Begin QUOTED PASSAGE

Module 7 One-Way Assumptions

The One-Way ANOVA requires that four assumptions be met so that the calculations made in Modules 5 and 6 mean what we said they would mean. The four assumptions for a One-Way ANOVA are:32

  1. independence of individuals within and among groups,
  2. equal variances among groups,
  3. normality of residuals within each group, and
  4. no outliers

Each of these assumptions is discussed in more detail below.

 

7.1 Independence

In a One-Way ANOVA the individuals must be independent both within and among groups. In other words, there must be no connection between individuals within a group or between individuals in one group and individuals in the other groups.

A lack of independence may include applying multiple treatments to the same individual, having related individuals either within the same group or specifically spread across the groups, or having individuals that are not separated in space or time. Below are examples where there is a lack of independence.

  • Researchers measured the self-esteem for 10 people on a specific diet at three time points – beginning, middle, and end of being on the diet. They wanted to determine if self-esteem increased over the time that individuals were on the diet. This example lacks among-group independence because the same 10 people were in each of the “groups” (i.e., beginning, middle, and end time periods).

End QUOTED PASSAGE

WHAT THE TASK ASKS:
Answer from the module on One-Way ANOVA assumptions:
(a) How many assumptions does a One-Way ANOVA require?
(b) Which listed assumption mentions residuals?
(c) In the self-esteem example, how many people were measured, and at how many time points?

Begin DATA LINES

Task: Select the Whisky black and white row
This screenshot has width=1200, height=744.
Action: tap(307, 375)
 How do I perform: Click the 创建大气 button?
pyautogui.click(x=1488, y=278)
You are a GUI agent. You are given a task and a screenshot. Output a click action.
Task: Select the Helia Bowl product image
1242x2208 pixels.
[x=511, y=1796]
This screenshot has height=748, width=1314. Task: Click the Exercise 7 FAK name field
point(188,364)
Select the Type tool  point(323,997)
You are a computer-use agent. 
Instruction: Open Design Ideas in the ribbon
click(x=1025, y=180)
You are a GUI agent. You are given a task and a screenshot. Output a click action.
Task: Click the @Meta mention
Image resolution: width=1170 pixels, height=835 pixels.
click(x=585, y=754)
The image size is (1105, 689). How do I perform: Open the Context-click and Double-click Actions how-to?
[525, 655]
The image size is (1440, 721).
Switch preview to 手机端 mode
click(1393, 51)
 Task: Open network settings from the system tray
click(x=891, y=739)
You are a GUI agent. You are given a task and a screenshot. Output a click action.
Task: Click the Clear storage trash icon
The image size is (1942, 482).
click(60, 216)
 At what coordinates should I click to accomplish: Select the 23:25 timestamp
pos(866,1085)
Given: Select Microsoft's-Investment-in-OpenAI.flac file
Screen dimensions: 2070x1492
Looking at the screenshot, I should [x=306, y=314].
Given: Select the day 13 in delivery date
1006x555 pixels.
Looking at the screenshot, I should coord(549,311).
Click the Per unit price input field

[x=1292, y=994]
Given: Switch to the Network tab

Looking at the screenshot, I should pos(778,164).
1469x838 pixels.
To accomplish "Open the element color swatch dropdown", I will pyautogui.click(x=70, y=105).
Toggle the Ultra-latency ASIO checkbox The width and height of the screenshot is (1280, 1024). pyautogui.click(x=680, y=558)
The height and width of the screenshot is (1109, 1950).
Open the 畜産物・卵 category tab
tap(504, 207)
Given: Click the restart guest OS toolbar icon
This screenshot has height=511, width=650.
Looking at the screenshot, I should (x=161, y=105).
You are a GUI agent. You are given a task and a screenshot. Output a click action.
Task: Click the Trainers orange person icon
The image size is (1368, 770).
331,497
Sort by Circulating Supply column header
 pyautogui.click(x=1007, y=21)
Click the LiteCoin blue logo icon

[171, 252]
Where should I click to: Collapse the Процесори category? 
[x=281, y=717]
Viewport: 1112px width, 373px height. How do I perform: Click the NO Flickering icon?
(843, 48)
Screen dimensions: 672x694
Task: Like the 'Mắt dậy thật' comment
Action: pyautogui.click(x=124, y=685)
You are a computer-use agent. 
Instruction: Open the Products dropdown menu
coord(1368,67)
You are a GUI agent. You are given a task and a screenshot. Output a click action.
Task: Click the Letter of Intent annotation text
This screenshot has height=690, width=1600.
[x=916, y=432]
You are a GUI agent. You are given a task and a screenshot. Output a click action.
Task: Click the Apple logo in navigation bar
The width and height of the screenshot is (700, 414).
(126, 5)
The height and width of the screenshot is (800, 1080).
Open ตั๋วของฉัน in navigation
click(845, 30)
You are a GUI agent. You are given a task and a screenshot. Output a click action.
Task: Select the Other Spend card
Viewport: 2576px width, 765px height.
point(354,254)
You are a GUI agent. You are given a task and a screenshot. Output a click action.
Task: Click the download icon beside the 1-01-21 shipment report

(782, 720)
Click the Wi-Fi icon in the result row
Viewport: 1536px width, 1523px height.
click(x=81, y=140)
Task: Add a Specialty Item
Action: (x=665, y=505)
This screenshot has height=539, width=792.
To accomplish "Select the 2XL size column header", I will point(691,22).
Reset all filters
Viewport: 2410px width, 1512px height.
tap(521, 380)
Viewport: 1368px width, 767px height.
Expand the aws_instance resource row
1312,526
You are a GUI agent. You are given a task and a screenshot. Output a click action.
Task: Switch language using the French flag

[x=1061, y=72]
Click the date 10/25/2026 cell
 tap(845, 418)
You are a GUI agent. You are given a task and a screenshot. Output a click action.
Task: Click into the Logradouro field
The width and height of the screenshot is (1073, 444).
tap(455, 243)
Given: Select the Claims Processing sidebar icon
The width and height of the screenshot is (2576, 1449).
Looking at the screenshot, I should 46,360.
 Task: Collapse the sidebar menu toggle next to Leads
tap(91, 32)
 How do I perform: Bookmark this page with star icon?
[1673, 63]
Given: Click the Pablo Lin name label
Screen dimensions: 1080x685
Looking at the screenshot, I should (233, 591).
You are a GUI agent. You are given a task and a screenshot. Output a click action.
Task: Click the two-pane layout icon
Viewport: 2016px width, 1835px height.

End DATA LINES

RESULT OF THIS TASK:
(a) Four.
(b) Normality of residuals within each group.
(c) 10 people, at three time points.